Noelle Butterby had a bad evening. She had traveled all the way to where she went to college for the opening of the time capsule she and her friends had put items in ten years ago. But when she gets there, not only has the surprise snowstorm prevented them from digging up all the time capsules, but Noelle saw her ex-boyfriend across the room, and he didn’t even acknowledge him.
And if that wasn’t bad enough, Noelle got stuck on the highway on her way home, the traffic stopped for miles because of that snowstorm that already ruined her evening, so unusual for England in late March. Her phone is almost of battery, and her charging cord stopped working, and she needs to call home, but she can’t. She’s stuck.
Enter Sam. A tall, handsome American knocks on Noelle’s car window and asks if he can help. He offers her the charging cord in his warm rental car, along with his kindness, great smile, and shining smile. For eight hours, they spend time together in Sam’s car, talking and laughing, getting help and snacks from others on the highway, and offering first aid to a woman who slid and hit her head on her own car’s bumper.
And then it’s over.
The highway opens again, Sam heads back to America, and Noelle goes back to her life. She lives with her mother, who has never been quite the same since her stroke. She recovered physically, but it broke her spirit and now she needs to have someone around her or she falls apart. So Noelle has put her dreams of being a florist on hold, working as a cleaner so she can have a flexible schedule for when her mother needs her.
She does have a younger brother, but when he’s not out on the road with his band, he’s not entirely reliable. Like when he was he was at home with his mother, and she had decided to get something out of the attic, and she got her foot caught in the ladder. When Noelle got home, her mother was sitting down and her brother had put ice on it, but when it was still painful and swollen in the middle of the night, it was Noelle who had taken her to the hospital to see if the leg was broken.
Noelle sat in the hospital hallway in the middle of the night, basically still in her pajamas, not at all sure of what was going on and then she sees the door open. Noelle thought it might be her ex-boyfriend Ed, the one who ignored her at the reunion, the one she had bumped into on the street and had a pleasant chat with, the one who is a doctor, but it wasn’t Ed she saw. Somehow, it was Sam.
She and Sam sit in the hallway of the hospital talking like old friends. It turns out his father had fallen, and he had brought him to the hospital to get him checked out. Is it just a coincidence, or is it something more?
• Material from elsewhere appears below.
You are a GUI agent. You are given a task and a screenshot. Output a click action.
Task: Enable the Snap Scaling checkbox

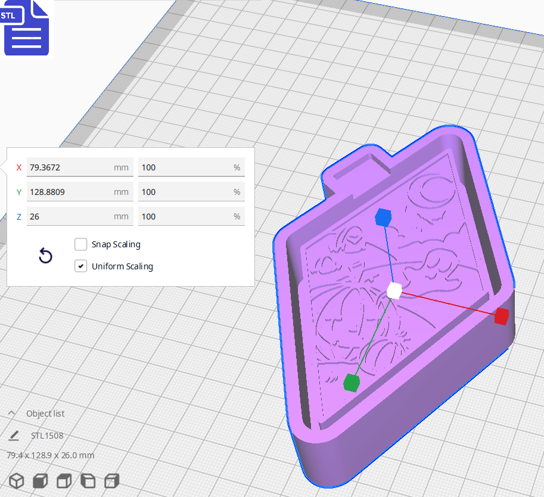tap(81, 244)
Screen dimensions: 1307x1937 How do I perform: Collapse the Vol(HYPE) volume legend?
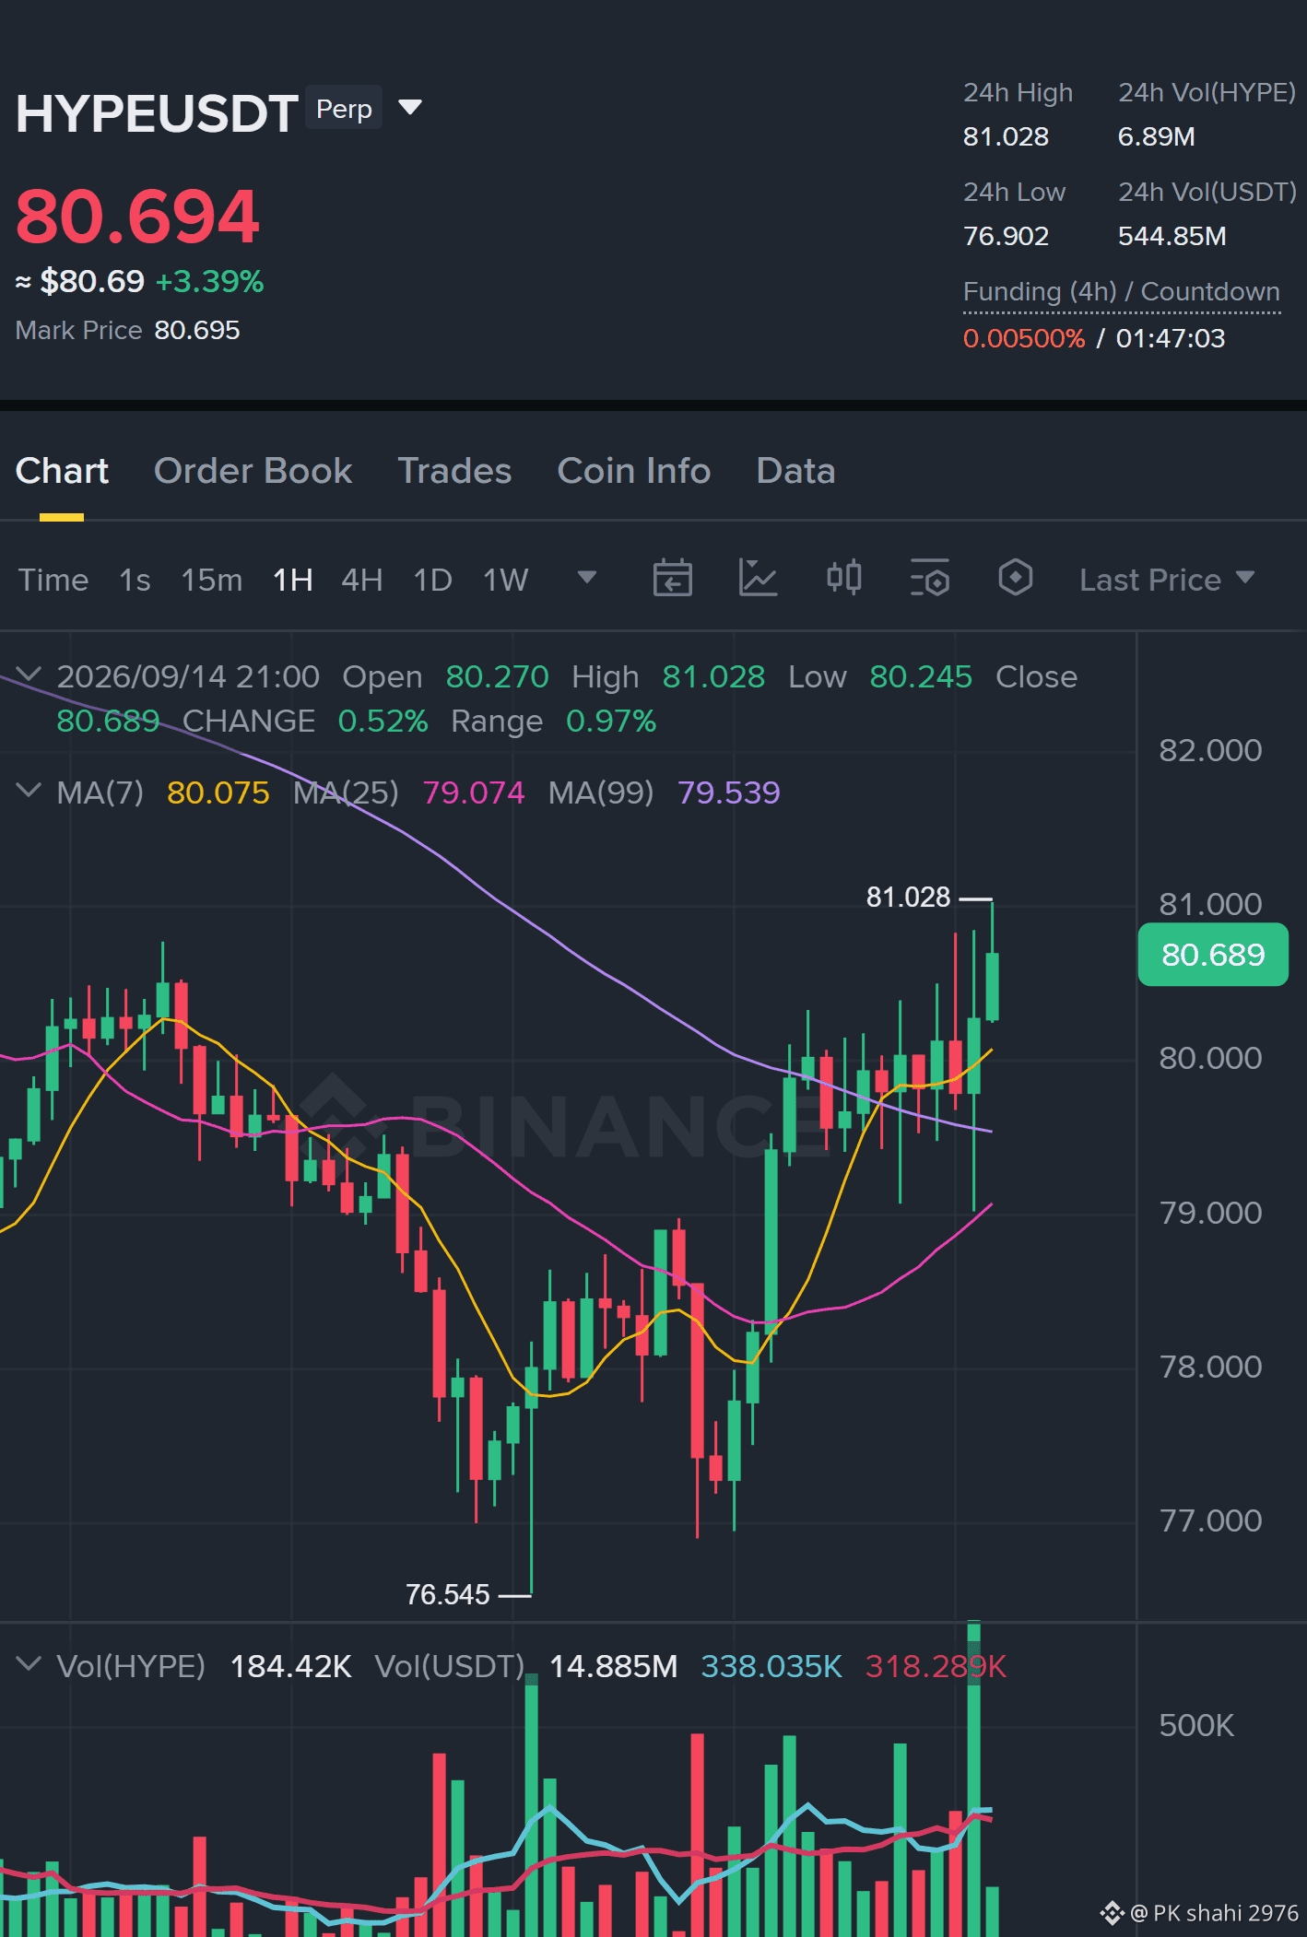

When she was in school, Noelle’s best friend was Daisy. She had gone to that reunion to get the camera Daisy had put in the time capsule, because it was shorty after that that she had been killed in a tragic car accident. A car accident that Noelle had almost been in too, except that Ed asked her to go home with him. Daisy had talked about the red thread, a thread of fate that ties you to the person you’re supposed to be with. It can get tangled but it cannot break. Could Sam be Noelle’s red thread? Or is that just a fantasy about a handsome stranger who oddly keeps showing up when she needs someone the most?
As Noelle figures out what it is she really wants from her life, how to be the person Daisy always thought her friend would grow up to be, she has to face the feelings she’d been pushing away since her mom got sick. Will she figure out what her red thread is and follow it to true love, or will she stay tangled up and alone?
Eight Perfect Hours is a heart-warming story of a woman trying to find her way in life. Author Lia Louis has crafted a lovely story of self-realization and love, with characters who feel like friends. There is a lot of heartbreak in this story, but there is also a lot of heart and joy and friendship. Watching Noelle find her way is a lovely journey, and I hope everyone who reads this book finds the same enjoyment I did with it.
I really loved the idea of the red thread, and watching the thread’s knots unravel throughout this story was the uplifting experience I needed right now. Being there with Noelle as she figured out what it was she really wanted, and seeing her joy as she got to take steps towards her dreams made my heart open up for her. The grief in this book is very real, but so is the pure happiness of being true to yourself.
Egalleys for Eight Perfect Hours were provided by Atria Books through NetGalley, with many thanks.